## Extract to read:
################

# Furniture Grade Plywood TBH



## kwright (Sep 25, 2013)

I got a bargain on a piece of furniture/cabinet grade plywood and have enough for my two initial hives. I'm thinking that since there were multiple layers, it would hold together. Has anyone used this grade of ply before and am I looking at a short hive lifespan usint his ply vs pine? Ive read grab whatever wood you can find so I did. How about a little feedback expertise.
Thanks.


----------



## rweaver7777 (Oct 17, 2012)

If it isn't OUTDOOR plywood, then it will come apart, no matter how you try to seal it. Plywood like you have - the glue will not stand up to the humidity and rain outdoors.


----------



## merince (Jul 19, 2011)

If it is not outside grade it will come apart.


----------



## Rader Sidetrack (Nov 30, 2011)

I agree that _Exterior _exposure rated plywood offers the _longest _life outdoors, but other plywood can be used also. 

You can "paint" Titebond II or III glue on all exposed "end grain" cut edges to provide a better seal. Extend the roof over the sides slightly to provide additional rain protection. Use some kind of waterproof material on the roof board to protect it from standing water, _roofing tin_, perhaps. Paint all plywood exterior surfaces.


----------



## rweaver7777 (Oct 17, 2012)

I'm a new beekeeper but a long-time woodworker and carpenter. All respect intended, but if you're going to go to the work involved to build hives you want them to last at least a few years. I wouldn't use interior ply on anything outdoors unless I expected it to only be something temporary (a year or less). Paint is not a water-impervious surface. Neither is any varnish except for spar varnish. Ever set a wet glass down on your furniture and get a white ring? That's water vapor from the glass that has gotten under the varnish. If paint made interior grade plywood last, you'd see exterior home siding made from it.

################

## Provided data:
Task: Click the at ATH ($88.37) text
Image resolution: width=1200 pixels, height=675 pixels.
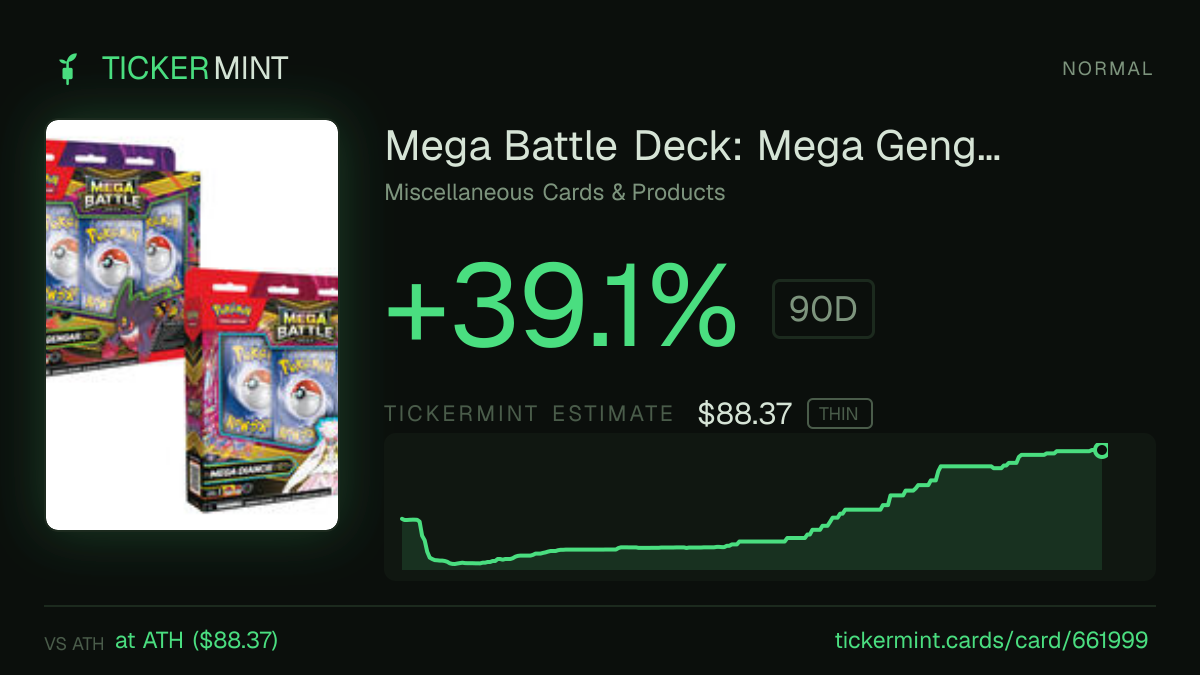Action: 197,641
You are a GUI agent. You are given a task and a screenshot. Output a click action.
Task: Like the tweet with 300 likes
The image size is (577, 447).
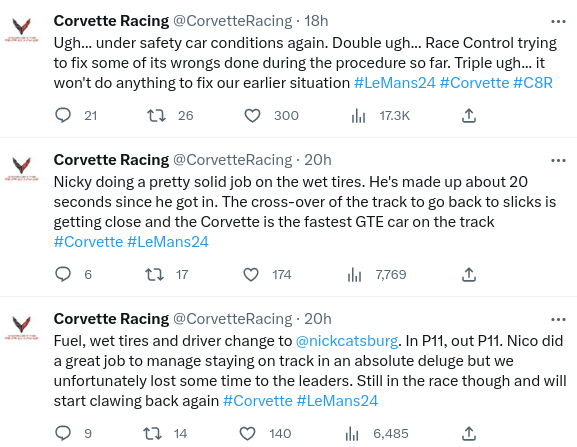[x=252, y=116]
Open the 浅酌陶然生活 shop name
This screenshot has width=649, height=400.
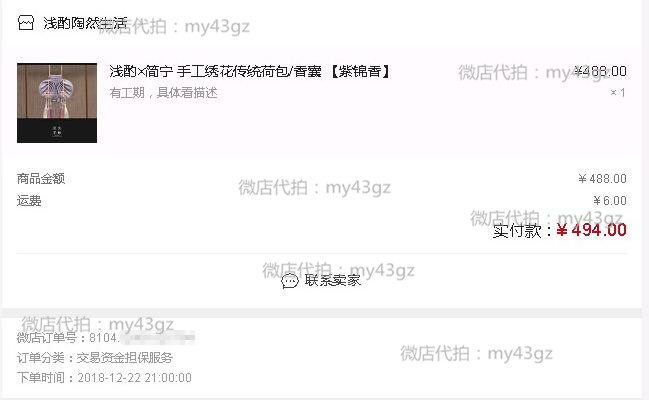pyautogui.click(x=85, y=23)
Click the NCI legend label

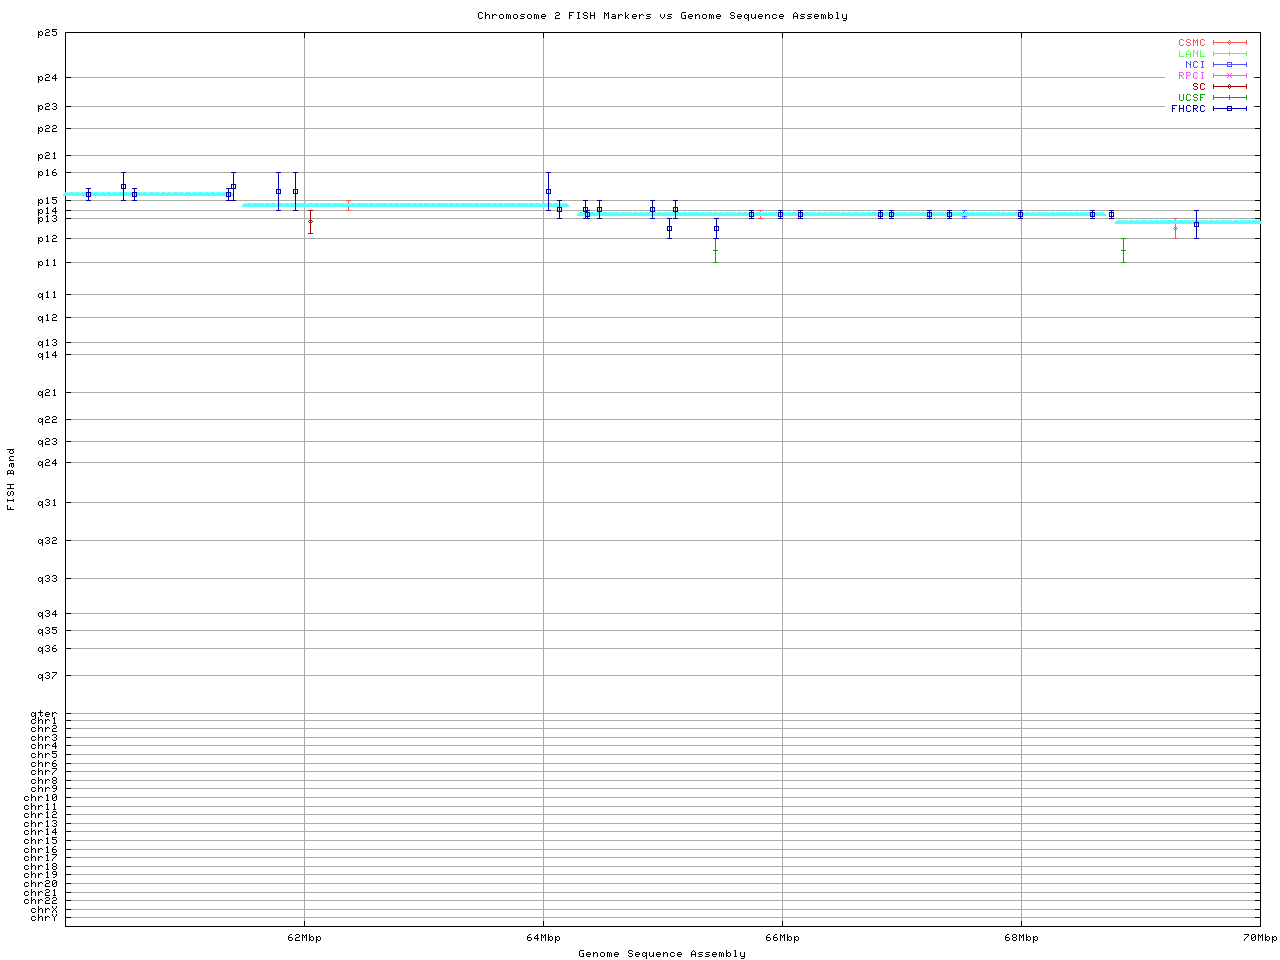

################

## Set exercise:
From the plywood thread, reproduce the stretch from "# Furniture Grade" through "little feedback expertise." word for word.

## Right answer:
# Furniture Grade Plywood TBH



## kwright (Sep 25, 2013)

I got a bargain on a piece of furniture/cabinet grade plywood and have enough for my two initial hives. I'm thinking that since there were multiple layers, it would hold together. Has anyone used this grade of ply before and am I looking at a short hive lifespan usint his ply vs pine? Ive read grab whatever wood you can find so I did. How about a little feedback expertise.